Meskipun sudah dikatakan membaik, tetapi Makaila tetap harus menjalani konsultasi secara berkala. Hanya saja intensitasnya dikurangi daripada sebelumnya. Jika biasanya adalah seminggu sekali, maka sekarang sekitar dua atau tiga minggu sekali, sesuai dengan yang dijadwalkan oleh psikiater yang menangani Makaila. Saat ini, Makaila sendiri tengah digandeng oleh Edelia menyusuri lorong rumah sakit yang tidak terlalu ramai. Lorong tersebut akan membawa keduanya menuju ruangan praktek psikiater Makaila. Ini juga adalah salah satu perubahan yang dialami oleh Makaila.
Sebelumnya, selama dua tahun penuh Makaila tidak melangsungkan konsultasi di rumah sakit tetapi di rumah pribadi sang psikiater. Hal tersebut terjadi karena Makaila memang sebelumnya terlalu paranoid untuk berbaur dengan masyarakat luas. Jadi, Edelia meminta sebuah solusi pada psikiater Makaila dan mendapatkan saran berupa hal tersebut. Tentu saja, Edelia merasa sangat bersyukur karena psikiater yang menangani Makaila sangat baik dan bisa mengerti dengan apa yang dirasakan oleh Makaila. Psikiater itu sendiri, memang sudah dikenal oleh Makaila dan Edelia sejak lama, karena ia dulu pernah bertetangga dengan mereka.
Edelia menoleh melihat putrinya yang tampak tidak terlalu takut saat berpapasan dengan orang asing. Ia bahkan sudah menunjukkan senyum tipis pada para perawat atau dokter yang menyapanya. Tentu saja ini adalah kemajuan pesat bagi Makaila, dan Edelia merasa senang dengan perubahan baik Makaila ini. Edelia sendiri berharap jika putrinya bisa kembali hidup normal, seperti pada gadis pada umumnya. Edelia ingin Makaila menghabiskan waktunya di luar, mungkin jalan-jalan di mall, atau bahkan menonton film dengan kekasihnya. Edelia berharap, putrinya bisa bahagia.

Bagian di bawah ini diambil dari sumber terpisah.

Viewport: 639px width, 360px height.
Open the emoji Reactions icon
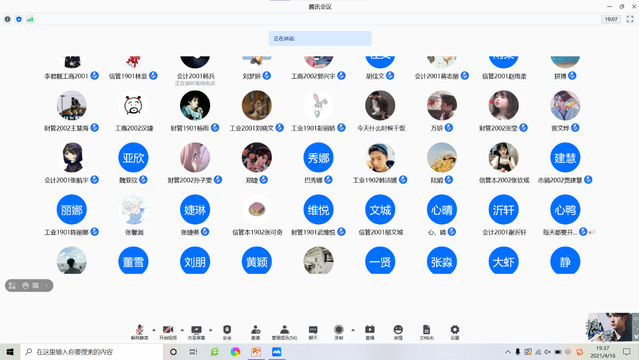[398, 332]
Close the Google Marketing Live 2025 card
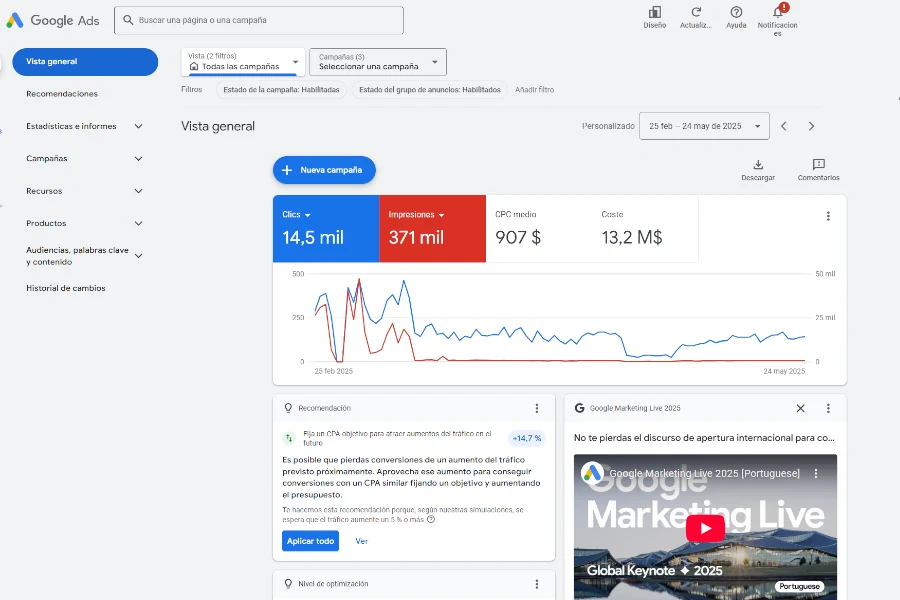Screen dimensions: 900x600 coord(800,408)
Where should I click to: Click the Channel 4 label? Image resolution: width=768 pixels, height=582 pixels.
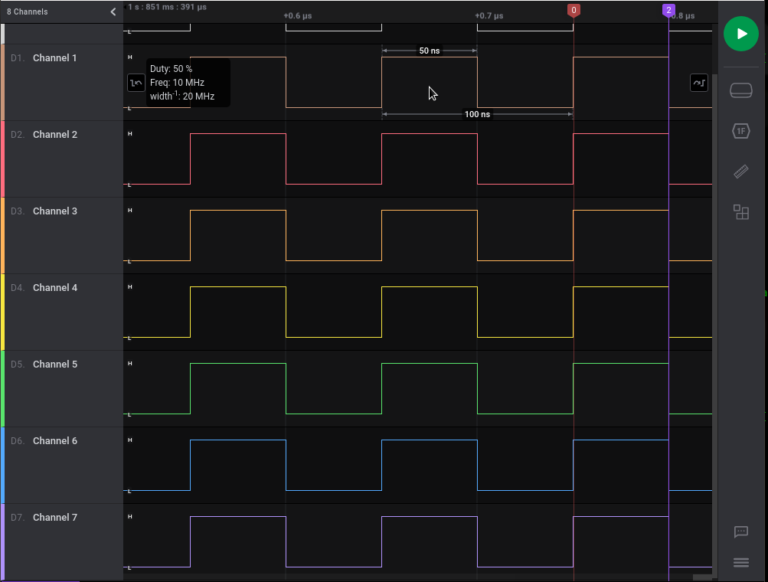[54, 288]
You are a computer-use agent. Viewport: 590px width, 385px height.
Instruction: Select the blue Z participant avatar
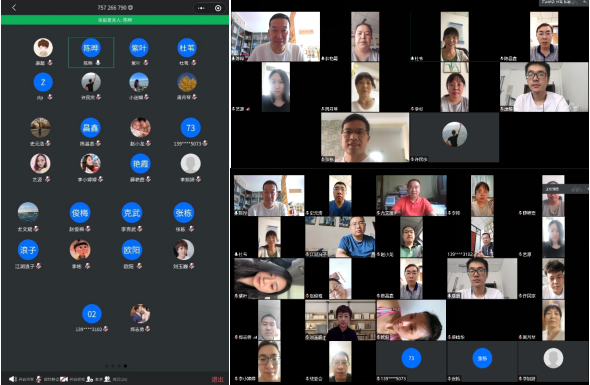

Sibuk dengan pikiran mereka masing-masing, Edelia dan Makaila sama sekali tidak menyadari jika beberapa pria berdecak kagum dengan kecantikan yang keduanya miliki. Meskipun sudah berumur empat puluh tahunan, Edelia tentu saja masih cantik. Bahkan terlihat terlalu muda untuk perempuan seusianya, sementara itu Makaila sendiri memiliki daya tarik sendiri sebagai daun muda. Sepertinya, kecantikan ibunya menurun padanya, hingga Makaila memesona dengan alami, meskipun tanpa polesan make up sedikit pun pada wajahnya yang ayu.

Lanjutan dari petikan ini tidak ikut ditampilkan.